Jt Comm J Qual Patient Saf. 2014 Sep;40(9):389-97

Authors: Chen JJ, Blanchard MA, Finn CT, Plunkett ML, Homa K, Fournier DA, Gregoire JF, Handley MM, Stedina EA, Suresh GK, Nugent WC

BACKGROUND: Guardianship may be necessary when inpatients lack medical decision-making capacity and are unwilling to go home to be cared for by interested proxy decision makers. Interventions, centered on a clinical pathway, were conducted at Dartmouth-Hitchcock Medical Center (DHMC; Lebanon, New Hampshire). Because guardianship occurs at the interface of clinical care and governmental bureaucracy, quality improvement efforts focused on "in-hospital" processes, while actions were taken to improve communication between clinical teams and the legal system.
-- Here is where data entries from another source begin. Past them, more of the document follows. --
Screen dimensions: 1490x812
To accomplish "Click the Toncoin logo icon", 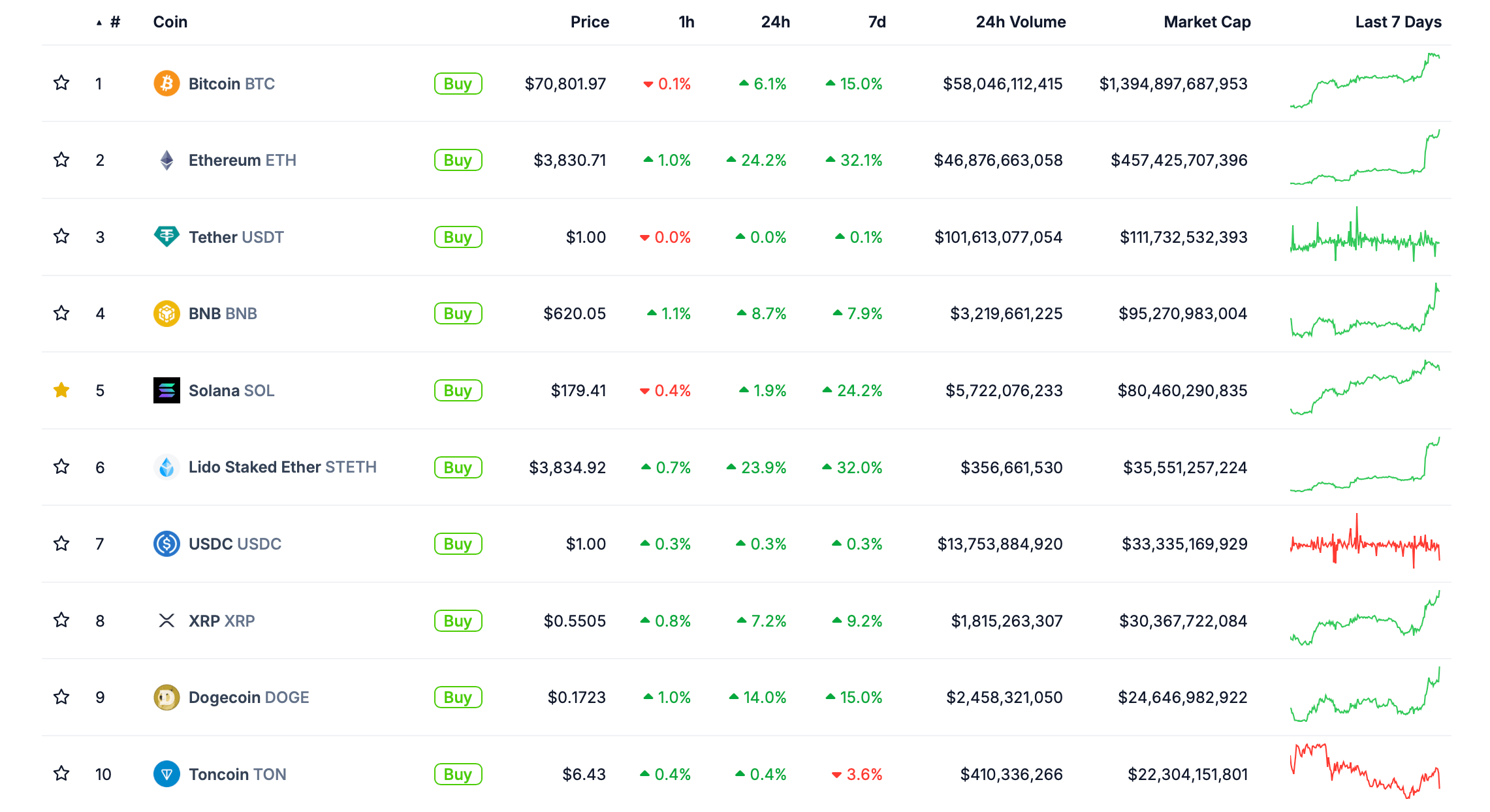I will (166, 774).
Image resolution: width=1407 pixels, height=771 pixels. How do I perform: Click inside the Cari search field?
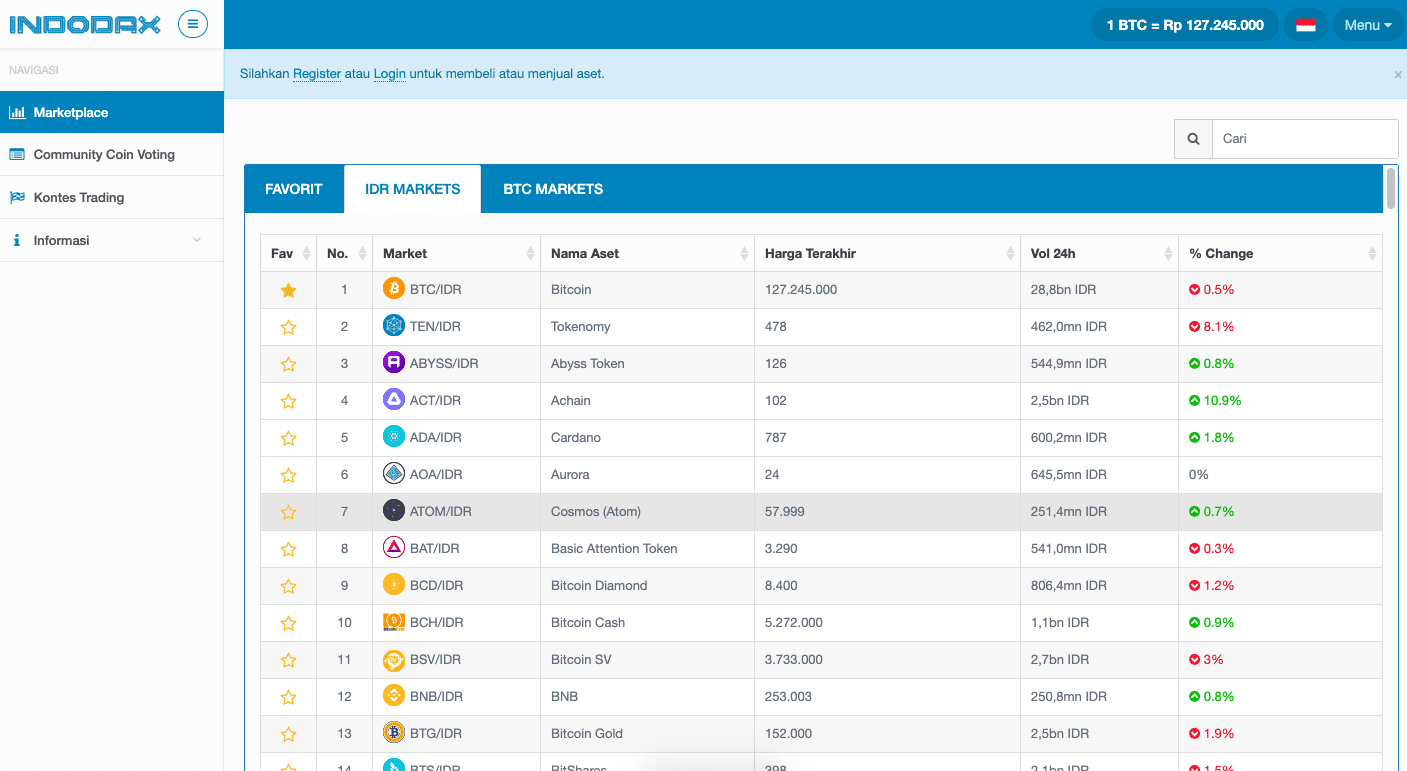point(1300,138)
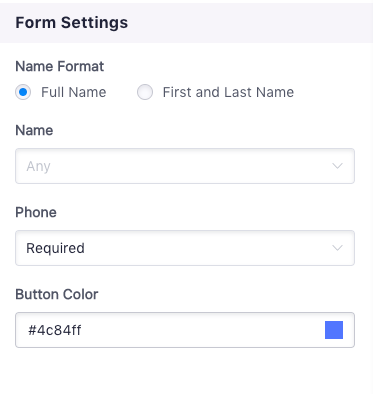373x394 pixels.
Task: Click the "Form Settings" title text
Action: tap(72, 23)
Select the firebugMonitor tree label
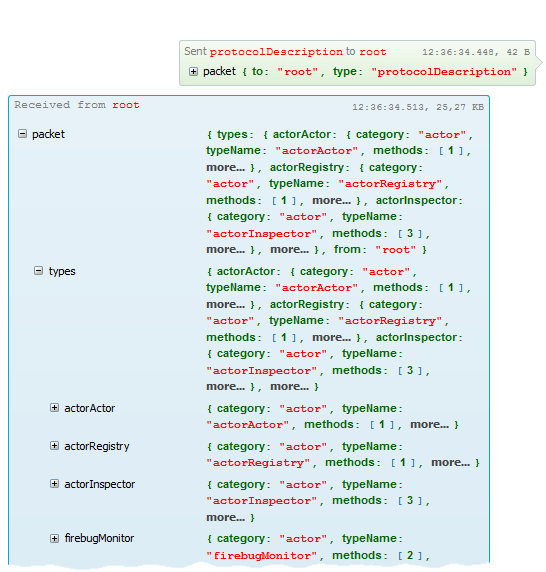Image resolution: width=546 pixels, height=572 pixels. [99, 538]
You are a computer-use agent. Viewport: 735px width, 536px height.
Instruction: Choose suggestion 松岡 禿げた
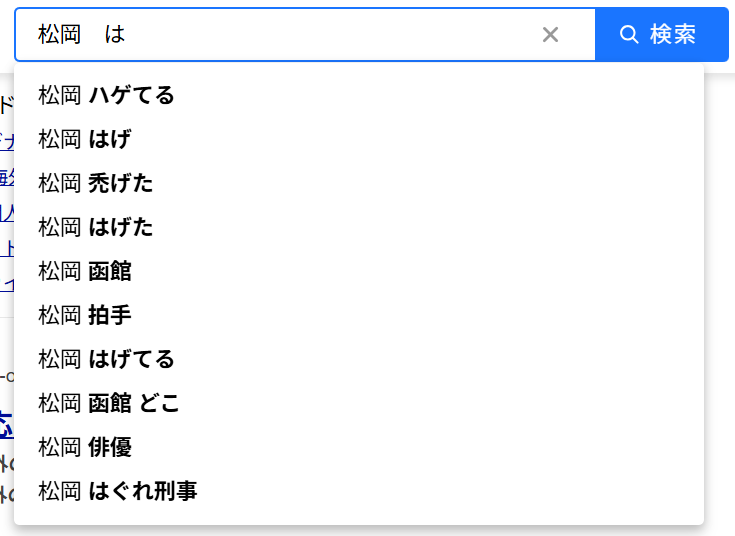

METHODS: A multidisciplinary quality improvement team mapped the DHMC guardianship process and analyzed the causes for delays before creating the clinical pathway. Specific interventions were designed and implemented to address the identified improvement areas.
RESULTS: For the 26 guardianship patients during a two-year period (May 1, 2011-May 1, 2013), the charges incurred totaled approximately $4,000,000--for an average of more than $150,000 per patient. The medically unnecessary days of their length of hospital stay decreased from an average of 27.8 to 11.3, a statistically significant result as demonstrated by statistical process control analysis. The shorter hospitalizations of the last 13 patients amounted to 214.5 medically unnecessary hospital days saved and more than $1.2 million in charges reduced during the two-year period.
CONCLUSIONS: Guardianship is a complex process that generates significant delays in appropriate care and increases in charges. The redesigned, standardized guardianship process, as defined in the clinical pathway, reduced associated medically unnecessary days of hospitalization.